En el resumen de mayo, Che Guevara
destaca en su diario de campaña de Bolivia los tres enfrentamientos
del mes contra los soldados, y señala las bajas causadas al
ejército, sin sufrir ninguna la guerrilla.
En esos apuntes insiste en la
preocupación por la falta de contactos con el cubano Vilo Acuña
quien, al parecer, ha cogido una ruta diferente a la del colectivo
centro. Otra inquietud es la falta de incorporación campesina,
aunque percibe que esos hombres le van perdiendo el miedo a la tropa
revolucionaria. Al respecto, dice que se logra ya la admiración, y
acota que la tarea de acercarlos es lenta y paciente.

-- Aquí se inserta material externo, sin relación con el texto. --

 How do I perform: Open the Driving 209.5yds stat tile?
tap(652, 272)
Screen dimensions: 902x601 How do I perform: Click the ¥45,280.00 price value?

El Comandante, en el resumen de mayo,
anota que el ejército boliviano sigue sin organizarse y sin mejorar
sustancialmente su técnica. En tanto, crece la moral de la
guerrilla.
Muy parco fue al recordar en el Diario
de Bolivia los cumpleaños de sus seres queridos. Solo breves
llamados al pie de la página indican el porqué de algunos nombres,
escritos sin ninguna otra referencia.
Así ocurre el día 18 cuando anota:
"Roberto-Juan Martín", y está evocando el cumpleaños de
sus hermanos. Igual recurso utiliza el 20, al encabezar la hoja con
el nombre de Camilo, su hijo.
Mayo fue un clásico mes de
guerrilleros, en el que se incluye la llegada al caserío del
Espino, comunidad guaraní cuyos integrantes hablan poco el español
y son muy tímidos. También, durante ese mes Che Guevara hizo su
primera extracción de muelas en Bolivia.